Condensate from tanker sinking riding the Kuroshio Current into Japanese fisheries
Leaked natural gas condensate from the Iranian-owned tanker Sanchi is floating up Japan’s coast.
En route from to South Korea, the Sanchi collided with a Chinese cargo ship in the East China Sea on 6 January. The Sanchi caught fire and sank eight days later with all hands lost.
On 3 February, an oil-like substance washed ashore on Takarajima, near the larger island of Amami Oshima, south of Kyushu. It is expected the spill will be quickly spread to the northeast by the strong Kuroshio Current. Computer models had previously estimated the spill could take from 20 to 30 days to reach Amami Oshima, so the rapid movement caused researchers to update their estimates.

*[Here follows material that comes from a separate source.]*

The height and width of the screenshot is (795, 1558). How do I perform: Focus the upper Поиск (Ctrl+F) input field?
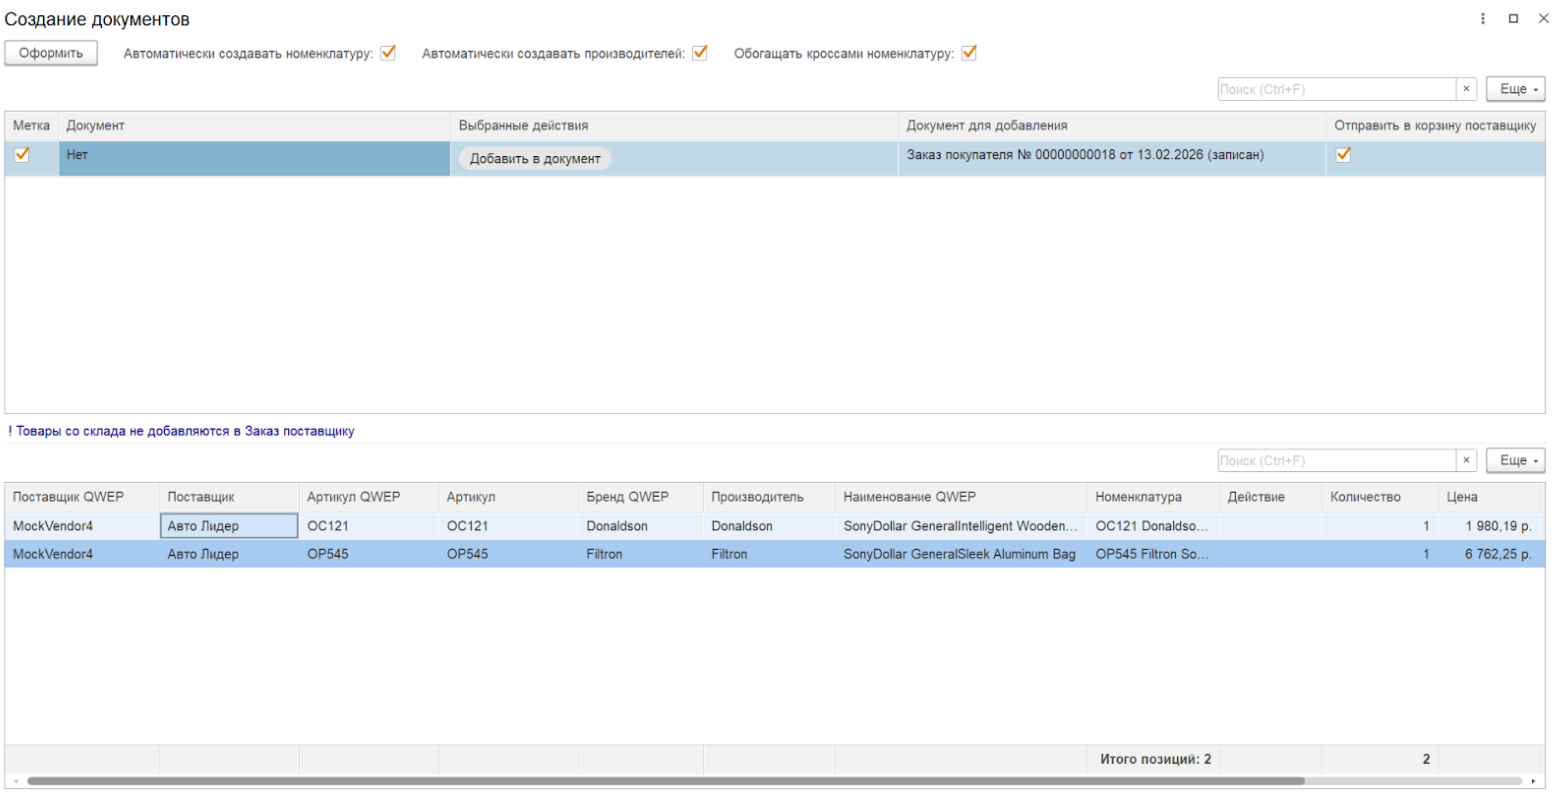1335,89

Scientists at the University of Southhampton’s National Oceanography Center in the United Kingdom estimated that, in addition to the Amami Oshima area, the coastlines of Kyushu and Shikoku, as well as the prefectures of Yamaguchi and Shimane, were at risk.

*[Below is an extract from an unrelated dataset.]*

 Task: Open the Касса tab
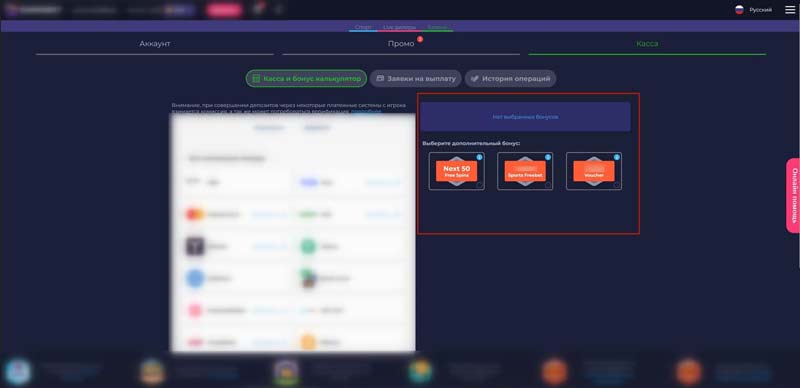[647, 44]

While the volume of the spill – about 960,000 barrels – is alarming, the light condensate is likely to do most of its harm in the area of the actual spill, rather than on beaches, as with heavy crude oil. Condensate rapidly evaporates and instead of floating at the surface, mixes with seawater. So, it should become diluted and less harmful as it moves further from the site of the sinking.
Models by China’s State Oceanic Administration models indicate that the path of the spill will likely overlap with Japanese sardine and anchovy fisheries, but the model does not predict whether the concentrations will be enough to harm the fish or make them less edible.